= Locust Manor, Queens =

Neighborhood in New York City

Locust Manor is a neighborhood in the New York City borough of Queens. It is bordered on the north by Baisley Boulevard to Irwin Place to Roe Road to 120th Avenue, on the east by the tracks of the Long Island Rail Road to 121st Avenue to Farmers Boulevard, on the south by North Conduit Boulevard, and on the west by Guy R. Brewer Boulevard to 137th Avenue to 173rd Street to 134th Road to Bedell Street. Nearby neighborhoods include Jamaica, South Jamaica, and Rochdale Village. Locust Manor, which was named after a 1906 residential development in the area, was formerly the location of the Jamaica Race Course, which operated from 1903 to 1959, and was torn down in 1960 in order to construct Rochdale Village.

Locust Manor is a "quiet residential neighborhood" which is home to a predominantly African American and Afro-Caribbean constituency of middle-class income.

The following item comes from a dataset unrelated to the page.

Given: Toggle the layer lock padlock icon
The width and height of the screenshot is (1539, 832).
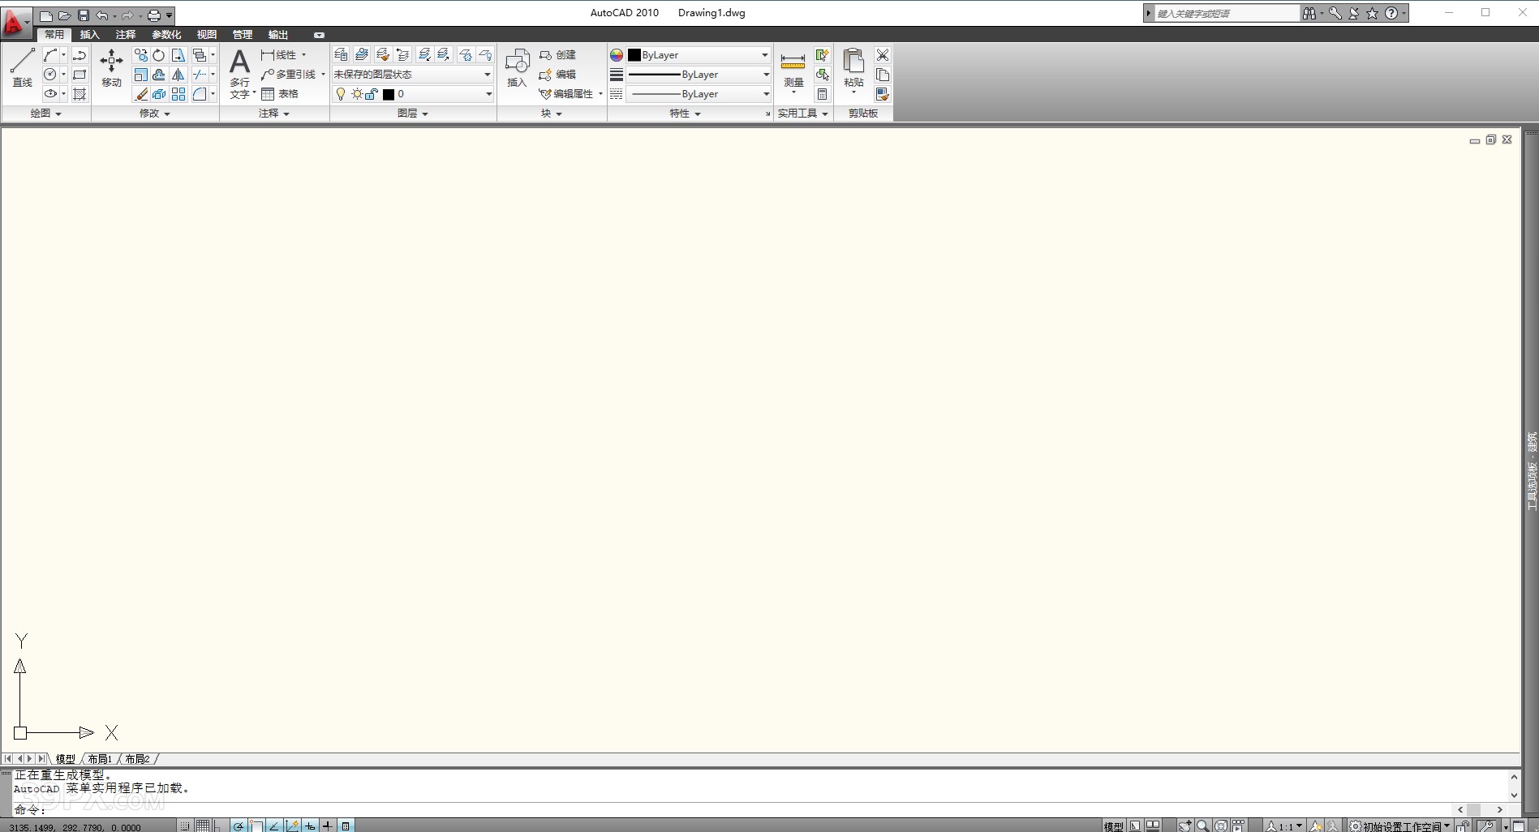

Locust Manor Estates, on 172nd Street and Baisley Boulevard, is a state-subsidized residential complex of two- and three-family homes, cooperative apartments and senior-living units, subsidized through the New York City Housing Partnership.

The neighborhood is served by the Locust Manor station on the Long Island Rail Road, located at Farmers Boulevard and Bedell Street, which offers service to Manhattan by both the Far Rockaway and Long Beach branches.